America is a nation in which citizens can say what they think of politicians without retribution. Or at least that’s how it’s supposed to be. Bob Bennie, recognized by Barron’s Magazine as one of the most successful financial advisors in the nation, was an activist in the local tea party in Lincoln, Nebraska.
A prominent Nebraska newspaper published an article discussing the activities of the tea party, and quoted Bennie, in his capacity as a party leader, calling President Obama “a communist” and an “evil man.” Although this speech did not implicate any financial regulation, regulators from the Nebraska Department of Banking and Finance took it upon themselves to retaliate against Bennie by pressuring his employer to impose heightened supervision, conduct unannounced audits, and impose other sanctions on Bennie. Because the Department possesses substantial regulatory power, Bennie’s employer did exactly as told — and Bennie began to self-censor his speech.

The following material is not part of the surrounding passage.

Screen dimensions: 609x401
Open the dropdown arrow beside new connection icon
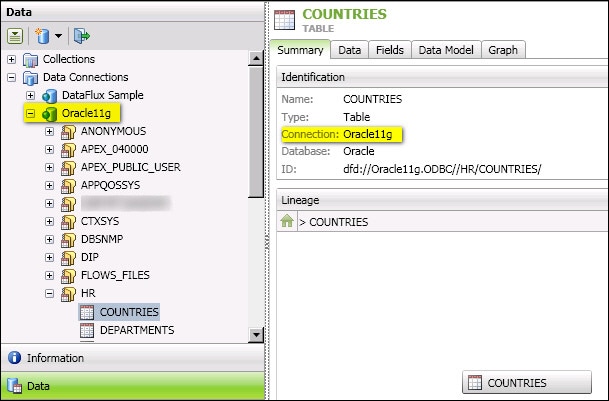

Today Pacific Legal Foundation filed this petition asking the Supreme Court to restore Bennie’s First Amendment rights.
This case is about an appellate court’s duty to protect First Amendment rights. To prevail, Bennie must show that he engaged in speech protected by the First Amendment, that the government retaliated against Bennie for that speech, and that the retaliation was sufficient to chill a person from ordinary firmness from continuing to speak. The district court determined that Bennie satisfied the first two requirements. But it ruled against Bennie because, in its view, the retaliation wasn’t significant enough. The Eighth Circuit affirmed because it reviewed the district court’s determination for clear error, rather than conducting its own independent review. In other words, Bennie lost because the district court’s erroneous denial of his First Amendment rights was not “clearly” erroneous.
Appellate courts should correct erroneous deprivations of First Amendment rights, regardless of whether the error was clear or not. Indeed, the Supreme Court has observed that even temporary denials of free speech rights irreparably injures the speaker. Without the Court’s intervention in this case, Bennie would be denied his First Amendment rights forever.
That is why Pacific Legal Foundation, joined by local counsel from Husch Blackwell, is asking the Court to take the case. PLF hopes to continue its streak of consecutive victories at the Supreme Court and, even more important, ensure that appellate courts will do their job in protecting the First Amendment rights of all citizens.